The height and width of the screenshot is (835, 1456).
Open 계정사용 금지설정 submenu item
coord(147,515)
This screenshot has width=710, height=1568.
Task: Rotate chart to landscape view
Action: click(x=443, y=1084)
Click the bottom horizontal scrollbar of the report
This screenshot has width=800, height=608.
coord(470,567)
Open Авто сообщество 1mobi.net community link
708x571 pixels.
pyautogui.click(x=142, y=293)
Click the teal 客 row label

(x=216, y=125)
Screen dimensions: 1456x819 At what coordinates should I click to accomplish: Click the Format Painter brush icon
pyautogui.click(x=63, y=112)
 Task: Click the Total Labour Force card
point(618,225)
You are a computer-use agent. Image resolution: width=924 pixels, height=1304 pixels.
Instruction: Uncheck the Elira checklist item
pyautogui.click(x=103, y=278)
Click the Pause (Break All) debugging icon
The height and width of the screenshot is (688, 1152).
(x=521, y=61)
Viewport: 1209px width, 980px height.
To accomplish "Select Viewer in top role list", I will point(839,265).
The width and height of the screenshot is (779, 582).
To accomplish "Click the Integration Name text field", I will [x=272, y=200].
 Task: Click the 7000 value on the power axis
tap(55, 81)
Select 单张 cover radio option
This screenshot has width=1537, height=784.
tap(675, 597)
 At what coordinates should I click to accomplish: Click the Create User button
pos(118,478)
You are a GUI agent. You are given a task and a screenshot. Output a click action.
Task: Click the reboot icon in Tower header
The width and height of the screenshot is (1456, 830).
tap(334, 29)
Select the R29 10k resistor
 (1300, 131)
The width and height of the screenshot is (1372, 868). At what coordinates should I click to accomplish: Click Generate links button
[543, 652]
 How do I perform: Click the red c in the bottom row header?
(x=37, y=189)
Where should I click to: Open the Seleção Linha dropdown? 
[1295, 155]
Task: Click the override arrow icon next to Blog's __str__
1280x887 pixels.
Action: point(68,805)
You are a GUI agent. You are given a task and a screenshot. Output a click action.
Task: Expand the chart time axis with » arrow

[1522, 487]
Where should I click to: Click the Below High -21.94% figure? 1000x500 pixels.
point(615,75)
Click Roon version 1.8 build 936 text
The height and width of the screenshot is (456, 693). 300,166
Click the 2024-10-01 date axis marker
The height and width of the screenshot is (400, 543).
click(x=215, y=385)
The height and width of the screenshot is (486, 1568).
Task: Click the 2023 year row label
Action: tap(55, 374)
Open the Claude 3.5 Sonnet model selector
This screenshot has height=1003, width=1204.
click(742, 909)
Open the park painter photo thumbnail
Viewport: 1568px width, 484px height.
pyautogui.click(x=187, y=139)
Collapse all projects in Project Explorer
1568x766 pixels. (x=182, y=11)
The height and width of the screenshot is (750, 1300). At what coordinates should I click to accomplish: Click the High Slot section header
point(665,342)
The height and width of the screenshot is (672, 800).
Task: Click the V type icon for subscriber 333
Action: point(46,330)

● ● ● ●

ENUNCIADO DO EXERCÍCIO
Reproduza todas as entradas acima, substituindo "Create User" por "Add User" e mantendo todo o resto igual.

RESPOSTA CORRETA
The height and width of the screenshot is (835, 1456).
Open 계정사용 금지설정 submenu item
coord(147,515)
This screenshot has width=710, height=1568.
Task: Rotate chart to landscape view
Action: click(x=443, y=1084)
Click the bottom horizontal scrollbar of the report
This screenshot has width=800, height=608.
coord(470,567)
Open Авто сообщество 1mobi.net community link
708x571 pixels.
pyautogui.click(x=142, y=293)
Click the teal 客 row label

(x=216, y=125)
Screen dimensions: 1456x819 At what coordinates should I click to accomplish: Click the Format Painter brush icon
pyautogui.click(x=63, y=112)
 Task: Click the Total Labour Force card
point(618,225)
You are a computer-use agent. Image resolution: width=924 pixels, height=1304 pixels.
Instruction: Uncheck the Elira checklist item
pyautogui.click(x=103, y=278)
Click the Pause (Break All) debugging icon
The height and width of the screenshot is (688, 1152).
(x=521, y=61)
Viewport: 1209px width, 980px height.
To accomplish "Select Viewer in top role list", I will point(839,265).
The width and height of the screenshot is (779, 582).
To accomplish "Click the Integration Name text field", I will [x=272, y=200].
 Task: Click the 7000 value on the power axis
tap(55, 81)
Select 单张 cover radio option
This screenshot has width=1537, height=784.
tap(675, 597)
 At what coordinates should I click to accomplish: Click the Add User button
pos(118,478)
You are a GUI agent. You are given a task and a screenshot. Output a click action.
Task: Click the reboot icon in Tower header
The width and height of the screenshot is (1456, 830).
tap(334, 29)
Select the R29 10k resistor
 (1300, 131)
The width and height of the screenshot is (1372, 868). At what coordinates should I click to accomplish: Click Generate links button
[543, 652]
 How do I perform: Click the red c in the bottom row header?
(x=37, y=189)
Where should I click to: Open the Seleção Linha dropdown? 
[1295, 155]
Task: Click the override arrow icon next to Blog's __str__
1280x887 pixels.
Action: point(68,805)
You are a GUI agent. You are given a task and a screenshot. Output a click action.
Task: Expand the chart time axis with » arrow

[1522, 487]
Where should I click to: Click the Below High -21.94% figure? 1000x500 pixels.
point(615,75)
Click Roon version 1.8 build 936 text
The height and width of the screenshot is (456, 693). 300,166
Click the 2024-10-01 date axis marker
The height and width of the screenshot is (400, 543).
click(x=215, y=385)
The height and width of the screenshot is (486, 1568).
Task: Click the 2023 year row label
Action: tap(55, 374)
Open the Claude 3.5 Sonnet model selector
This screenshot has height=1003, width=1204.
click(742, 909)
Open the park painter photo thumbnail
Viewport: 1568px width, 484px height.
pyautogui.click(x=187, y=139)
Collapse all projects in Project Explorer
1568x766 pixels. (x=182, y=11)
The height and width of the screenshot is (750, 1300). At what coordinates should I click to accomplish: Click the High Slot section header
point(665,342)
The height and width of the screenshot is (672, 800).
Task: Click the V type icon for subscriber 333
Action: point(46,330)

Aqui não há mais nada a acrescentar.